# taz.de -- Krise in Tunesien: Regierungspartei bekämpft sich selbst
       
       > Präsident Essebsi hat seine Allianz mit der gemäßigten islamistischen
       > Ennahda-Partei gekündigt. Der eigentliche Dissens aber sitzt in den
       > eigenen Reihen.
       
 (IMG) Bild: Wir er erneut antreten? Präsident Essebsi am 7. Jahrestag der Tunesischen Revolution
       
       Madrid taz | Es ist der vorläufige Höhepunkt einer Krise, die seit Monaten
       schwelt: „Es gibt keinen Konsens mehr, die Beziehungen mit Ennahda
       aufrechtzuerhalten“, erklärte der tunesische Präsident Beji Caid Essebsi am
       Montagabend in einem auf einem Privatsender ausgestrahlten Interview.
       
       Die Aussage bedeutet nichts weniger als den Bruch des weltlichen Politikers
       mit den gemäßigten Islamisten der Ennahda-Partei – und dies nach Jahren
       intensiver Zusammenarbeit.
       
       Dabei ist Ennahda nicht der Grund der Krise. Eigentlich geht es um einen
       Grabenkrieg innerhalb von Nidaa Tounes, der von Essebsi 2012 ins Leben
       gerufenen Partei, die mit der Unterstützung von Ennahda das Geburtsland des
       arabischen Frühlings regiert.
       
       In Nidaa Tounes bekämpfen sich der Parteichef und Sohn des Präsidenten,
       Hafez Caid Essebsi, und der Premierminister Youssef Chahed. Ennahda hatte
       sich in dem Streit auf die Seite des Premiers geschlagen – aus Gründen der
       Stabilität Tunesiens, wie Ennahda-Chef Rachid Ghannouchi beteuert.
       
       „Nach fünf Jahren des Konsens hat die Bewegung Ennahda vergangene Woche
       beschlossen, diesen zu beenden“, wertete Präsident Essebsi dies im
       Interview. Der Schulterschluss mit dem Gegner von Sohnemann Hafez sei „ein
       Wechsel ins andere Lager“. Er habe mit Ghannouchi gesprochen. „Wir waren
       uns nicht einig.“
       
       ## Kommt es zu Neuwahlen?
       
       Als Unterstützung seines Sohnes will Präsident Essebsi die Entscheidung
       aber nicht bewertet sehen. „Es wäre von Vorteil für Tunesien, wenn beide
       gingen oder ihre Auseinandersetzung beendeten“, sagte er. Und beteuerte: Er
       wolle keine vorgezogenen Neuwahlen. Die Tunesier sollen erst am Ende der
       Legislaturperiode, Ende 2019, an die Urnen gerufen werden.
       
       Eine weitgehend stabile Regierung wird es voraussichtlich weiterhin geben.

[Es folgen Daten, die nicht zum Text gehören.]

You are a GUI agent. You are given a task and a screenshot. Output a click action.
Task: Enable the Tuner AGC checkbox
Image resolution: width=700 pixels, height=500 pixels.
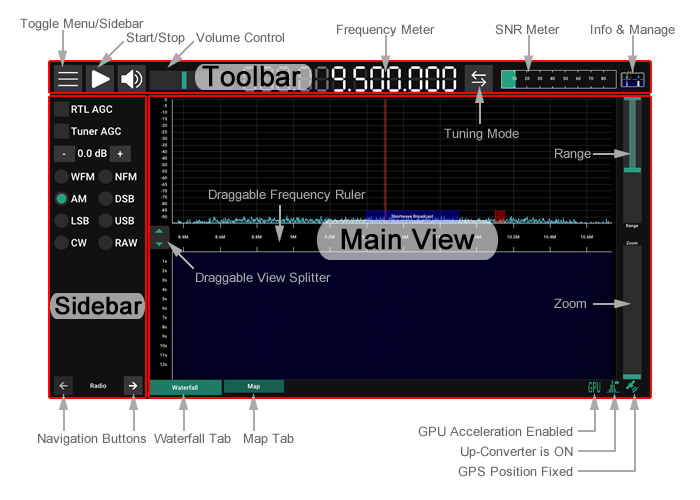(62, 131)

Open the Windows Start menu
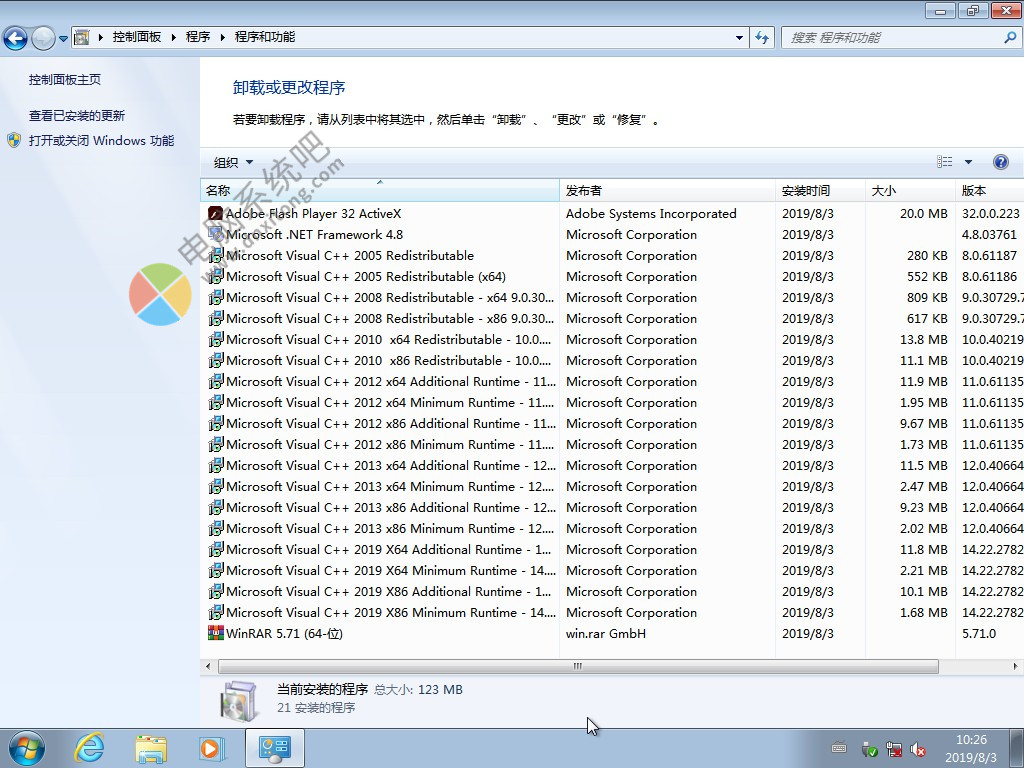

       Denn Premierminister Chahed, der seit Sommer 2016 im Amt ist, kann auf die
       Unterstützung von Ennahda und einigen ihm treuen Abgeordneten aus den
       Reihen der bisherigen Nidaa-Tounes-Fraktion rechnen.
       
       Bei dem Streit innerhalb von Nidaa Tounes geht nicht nur um persönliche
       Befindlichkeiten geht, sondern vor allem um die Wirtschafts- und
       Sozialpolitik. Chahed ist zwar der jüngste Regierungschef, den Tunesien
       seit der Revolution 2011 hatte, doch seitdem war kein Premier so lange im
       Amt wie er. Während seiner Amtszeit hat er sich in der Bevölkerung nicht
       nur Freunde gemacht.
       
       Chahed setzt auf Privatisierung von Staatsbetrieben wie etwa von Banken
       oder der Fluggesellschaft Tunisair. Auch will er Subventionen von
       Grundnahrungsmitteln streichen, um den Staatshaushalt zu sanieren.
       
       ## Gegenwind von Gewerkschaften
       
       Die Islamisten von Ennahda, die wie die meisten ihrer Gesinnungsbrüder in
       der arabischen Welt eher neoliberal gesonnen sind, unterstützen Chahed in
       seinem Wirtschaftskurs. Gegenwind kommt aber von der mächtigen
       Gewerkschaftszentrale UGTT. Diese hat namhafte Vertreter innerhalb von
       Nidaa Tounes.
       
       Die Partei war von Anfang an ein Mischmasch aus wirtschaftsliberalen
       Nationalisten und Sozialdemokraten. Das Bündnis war nur deshalb möglich,
       weil es in erster Linie darum ging, den [1][Übergang von der 2011
       gestürzten Diktatur] hin zur Demokratie zu sichern. Dabei sollte
       sichergestellt werden, dass das neue Tunesien moderne Errungenschaften wie
       die weitgehende Gleichstellung der Frau im Übergangsprozess nicht verliert.
       
       Doch in der Regierungsverantwortung angekommen, ließen die Flügelkämpfe
       nicht lange auf sich warten. Bis zur Wahl Ende kommenden Jahres wird sich
       die Parteienlandschaft vermutlich grundlegend ändern.
       
       Und auch in den Präsidentenpalast könnte ein neuer Bewohner einziehen. Beji
       Caid Essebsi erklärte im TV-Interview, er sei nicht sicher, dass er erneut
       antreten werde. Der Präsident ist 91 Jahre alt.